§ **AUFGABENSTELLUNG**:
Stimmen die folgenden Aussagen mit dem Ausgangstext überein? Beantworte jede mit Ja oder Nein und zitiere die entscheidenden Worte des Ausgangstexts wörtlich: (a) Furger wurde in Rom zum Priester geweiht. (b) Furger legte die Matura an einem Gymnasium in Muri ab. (c) Furger studierte zuerst Philosophie an der Universität Löwen.

§ **AUSGANGSTEXT**:
:::
Franz Anton Fridolin Furger (geb. 22. Februar 1935 in Bern, gest. 5. Februar 1997 in Münster/ Westf.) Moraltheologe und Sozialethiker
Werdegang
Furger besuchte die Primarschule in Muri, dann das Progymnasium und später das Gymnasium in Bern, das er 1954 mit der Matura im altsprachlich-humanistischen Fächrspektrum abschloß. Er studierte zunächst Philosophie an der Universität Löwen und dann Philosophie und Theologie an der Päpstlichen Universität Gregoriana. Eugène Kardinal Tisserant weihte ihn am 4. Oktober 1961 in Rom zum Priester. Furger wurde vom Geist der Erneuerung des Zweiten Vatikanischen Konzils sehr geprägt. 1962 erwarb er das theologische Lizenziat und 1964 den theologischen Doktortitel mit einer Arbeit über "Klugheit und Gewissen" bei dem Moraltheologen Josef Fuchs SJ. Die Gewissensfrreiheit wurde für Furger eines seiner zentralen Themen.
:::
§ **DATENAUSZUG**:
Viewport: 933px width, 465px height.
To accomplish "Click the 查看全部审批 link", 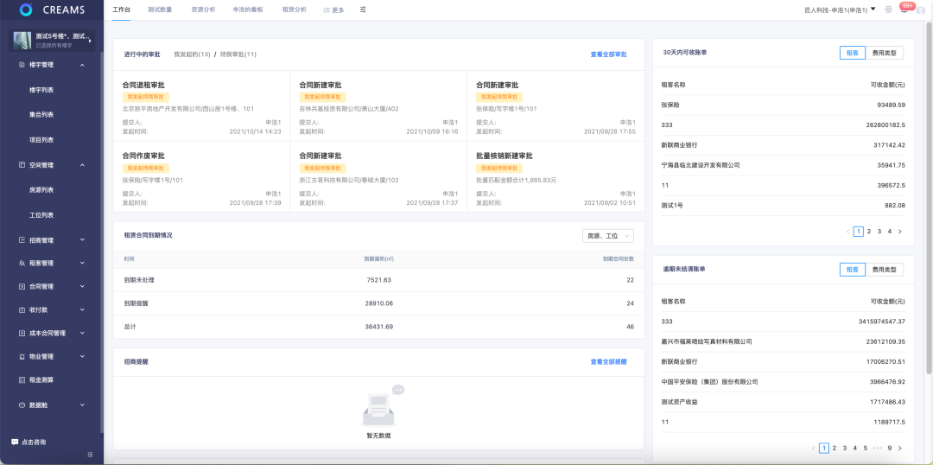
:::
§ **LÖSUNG**:
(a) Ja: „Eugène Kardinal Tisserant weihte ihn am 4. Oktober 1961 in Rom zum Priester.“
(b) Nein: „später das Gymnasium in Bern, das er 1954 mit der Matura“
(c) Ja: „Er studierte zunächst Philosophie an der Universität Löwen“